Re: [PATCH] avoid race condition in pick_next_task_fair inkernel/sched_fair.c

From: Miklos Vajna
Date: Sat Dec 18 2010 - 21:21:32 EST


On Tue, Jun 29, 2010 at 12:43:35PM +0200, Peter Zijlstra <peterz@xxxxxxxxxxxxx> wrote:
> On Tue, 2010-06-29 at 15:10 +0800, shenghui wrote:
> > I think some lock on the metadata can fix this issue, but we may
> > change plenty of code to add support for lock. I think the easist
> > way is just substacting nr_running before dequing tasks.
>
> But all that is fully serialized by the rq->lock.. so I'm really not
> seeing how this can happen.

Hi,

Here is a panic I got today:

http://frugalware.org/~vmiklos/pics/bug/2.6.37-rc6.png

More details:

I get this sometimes on boot or shutdown when testing systemd. I did not
get it with sysvinit, so I guess it may be related to systemd's heavy
cgroups usage, but I'm not sure. Sadly it isn't 100% reproducible but I
usually hit it at least once a day.

The config is here:
http://frugalware.org/~vmiklos/logs/2.6.37-rc6.config (I just did a
yes "" | make config to update it to 2.6.37-rc6.)

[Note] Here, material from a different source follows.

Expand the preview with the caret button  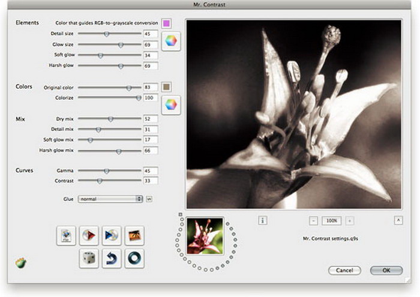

I got something similar with 2.6.36.1 as well:

http://frugalware.org/~vmiklos/pics/bug/2.6.36.1.png

Ah, and this is on i686 in VMware - though given that I never had this
problem with systemd, I guess it won't be an emulator bug. :)

I'm not familiar with the sched code, is it possible that this is
related?

Thanks,

Miklos

Attachment: pgp00000.pgp
Description: PGP signature